Let's plug in the values:
Initial speed = 30 m/s
θ = 36 degrees
g = 9.8 m/s^2

Initial vertical velocity = 30 m/s * Sin(36 degrees)

Time of flight = (2 * (30 m/s * Sin(36 degrees))) / 9.8 m/s^2

To calculate this, we need to convert the angle to radians:
36 degrees * π / 180 ≈ 0.6283 radians.

The equation becomes:
Time of flight = (2 * (30 m/s * Sin(0.6283))) / 9.8 m/s^2

Using a calculator, we can find that:
Sin(0.6283) ≈ 0.5831

Time of flight = (2 * (30 m/s * 0.5831)) / 9.8 m/s^2
≈ 3.535 seconds

So, the soccer ball is in the air for approximately 3.535 seconds.

b. What is the horizontal distance traveled by the ball?
The horizontal distance traveled can be calculated using the equation:
Horizontal distance = Initial horizontal velocity * Time of flight

The initial horizontal velocity can be calculated using the equation:
Initial horizontal velocity = Initial velocity * Cos(θ)

Let's plug in the values:
Initial velocity = 30 m/s
θ = 36 degrees

Initial horizontal velocity = 30 m/s * Cos(36 degrees)

Using a calculator:
Cos(36 degrees) ≈ 0.8090

Initial horizontal velocity = 30 m/s * 0.8090
≈ 24.27 m/s

Now, let's calculate the horizontal distance:
Horizontal distance = Initial horizontal velocity * Time of flight
= 24.27 m/s * 3.535 seconds
≈ 85.82 meters

So, the horizontal distance traveled by the ball is approximately 85.82 meters.

c. What is the maximum height reached by the soccer ball?
The maximum height can be calculated using the equation:
Maximum height = (Initial vertical velocity)^2 / (2 * g)

Initial vertical velocity can be calculated using the equation:
Initial vertical velocity = Initial velocity * Sin(θ)

Let's plug in the values:
Initial velocity = 30 m/s
θ = 36 degrees
g = 9.8 m/s^2

Initial vertical velocity = 30 m/s * Sin(36 degrees)

Max height = (30 m/s * Sin(36 degrees))^2 / (2 * 9.8 m/s^2)

Using a calculator:
Sin(36 degrees) ≈ 0.5880

Max height = (30 m/s * 0.5880)^2 / (2 * 9.8 m/s^2)
≈ 32.14 meters

So, the maximum height reached by the soccer ball is approximately 32.14 meters.

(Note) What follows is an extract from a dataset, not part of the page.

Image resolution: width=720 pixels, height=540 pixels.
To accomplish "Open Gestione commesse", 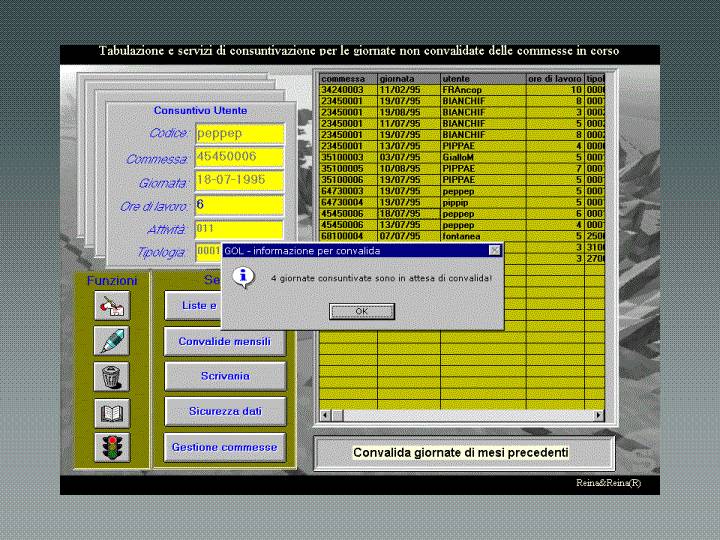I will point(224,447).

To determine the answers for these questions, we can break down the motion of the soccer ball into its horizontal and vertical components. Let's calculate each parameter step by step:

a. To find the time the soccer ball stays in the air, we need to calculate the time it takes for the ball to reach its highest point and then return to the ground. We can use the vertical component of the motion to find this time.

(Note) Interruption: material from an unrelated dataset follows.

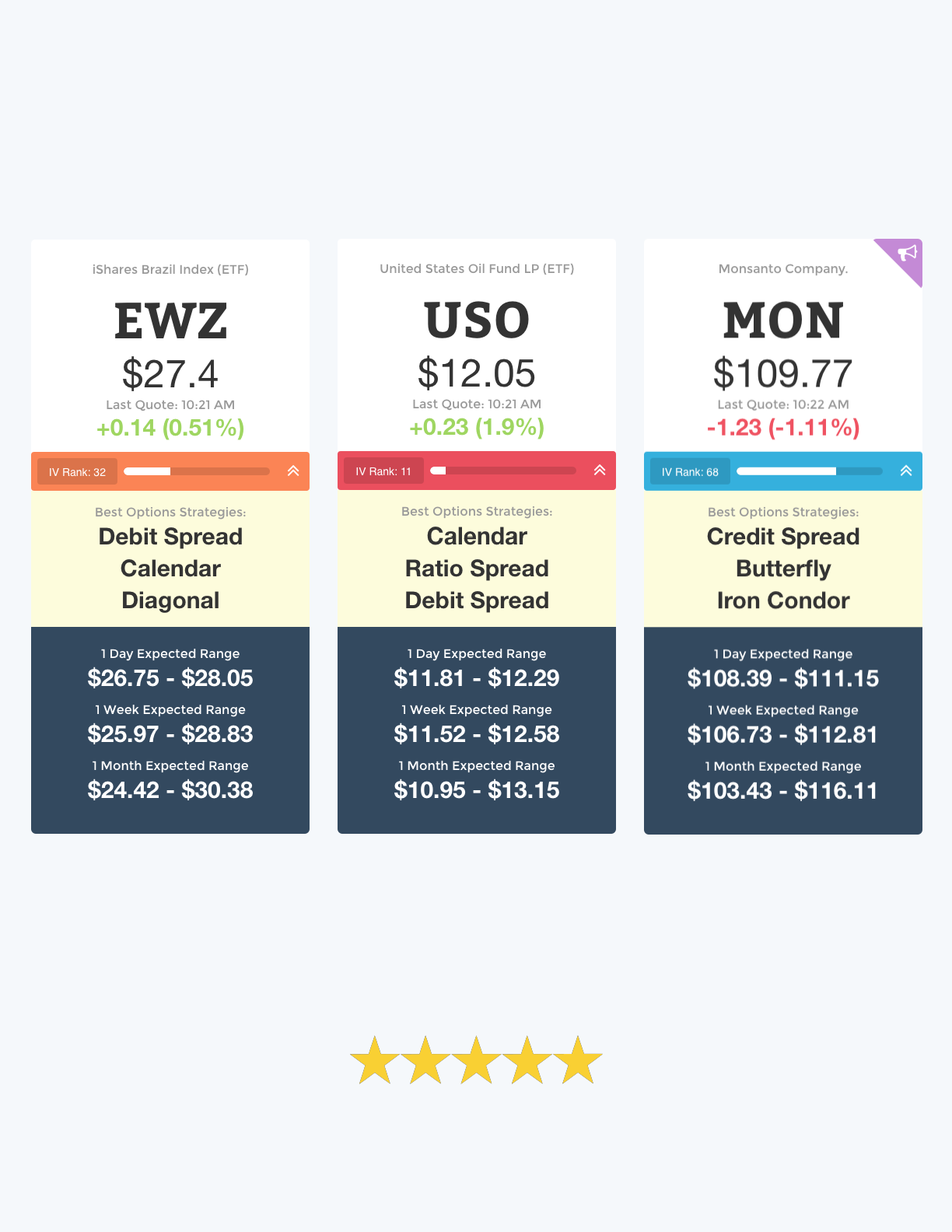Open the USO ticker symbol heading
Screen dimensions: 952x1232
pos(477,320)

We know that the initial vertical velocity (v₀y) is calculated by multiplying the initial velocity (v₀) by the sine of the launch angle (θ), so:
v₀y = v₀ * sin(36°)

Since the ball is launched in the air and returns to the same height, we can use the equation for vertical displacement:
Δy = v₀y * t + (1/2) * (-g) * t²

Since the ball returns to the same height, Δy will be zero. By substituting in the values, we can solve for time (t):

0 = (v₀ * sin(36°)) * t + (1/2) * (-9.8 m/s²) * t²

Simplifying the equation, we have:

(4.9 m/s²) * t² = (v₀ * sin(36°)) * t

which can be further simplified to:

4.9 m/s² * t = v₀ * sin(36°)

Solving for t, we have:

t = (v₀ * sin(36°)) / (4.9 m/s²)

By substituting the given values for velocity and angle, we can calculate the duration the ball remains in the air.

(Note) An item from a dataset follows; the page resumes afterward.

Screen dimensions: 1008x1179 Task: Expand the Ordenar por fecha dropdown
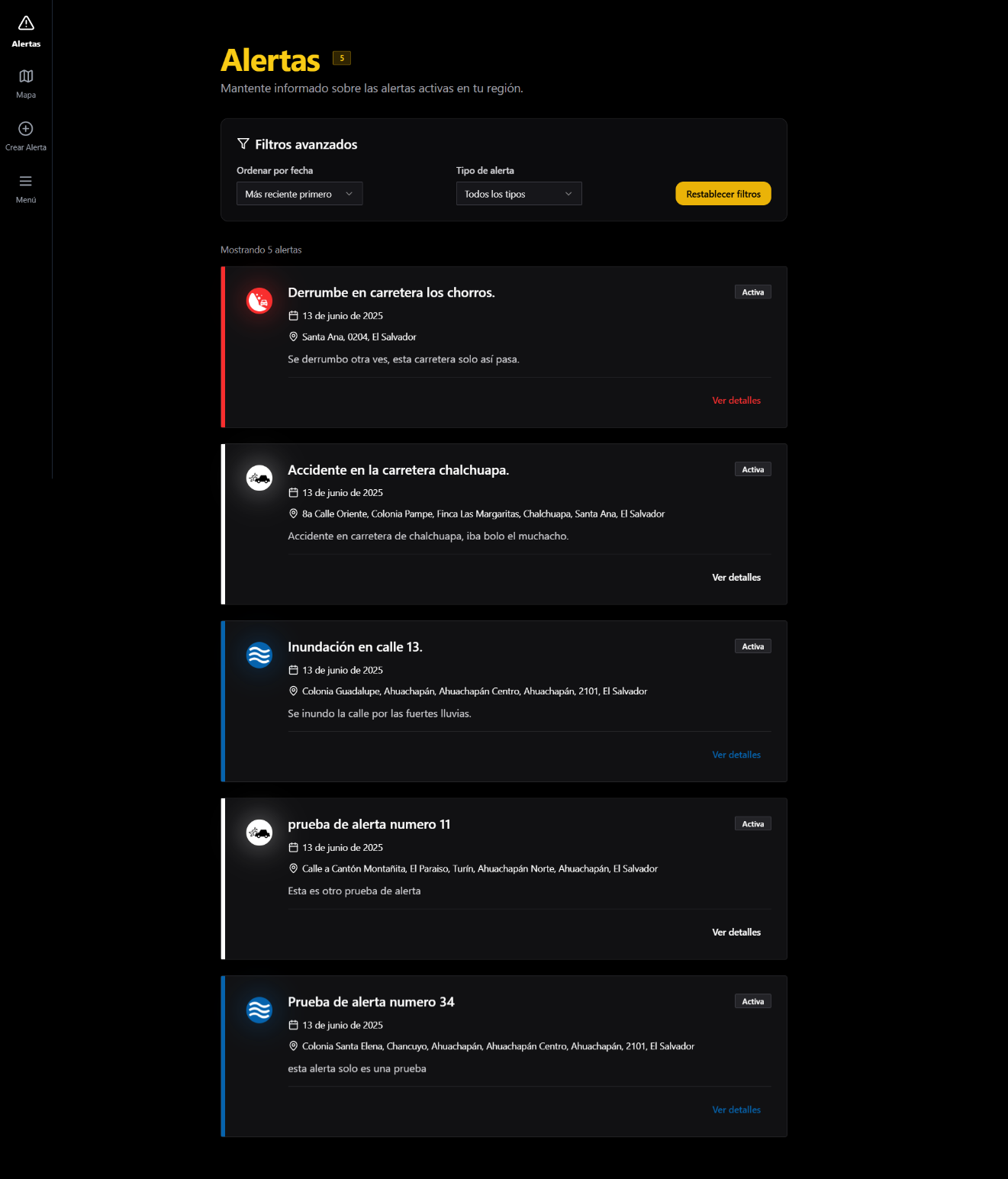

b. To find the horizontal distance traveled by the ball, we need to calculate the horizontal component of the motion. The horizontal velocity (v₀x) remains constant since there is no horizontal force acting on the ball. We can calculate this value using the initial velocity (v₀) and the cosine of the launch angle (θ):

v₀x = v₀ * cos(36°)

Now, we can calculate the horizontal distance (d) traveled by the ball using time (t) obtained from part a:

d = v₀x * t

c. The maximum height reached by the soccer ball can be found by calculating the vertical displacement (Δy) from the starting point. Since the initial vertical velocity at the highest point is zero, the equation to calculate the maximum height is:

Δy = (v₀ * sin(36°)) * t + (1/2) * (-9.8 m/s²) * t²

By substituting the same time obtained from part a, we can calculate the maximum height reached by the ball.

Let's substitute the given values into the equations and calculate the results.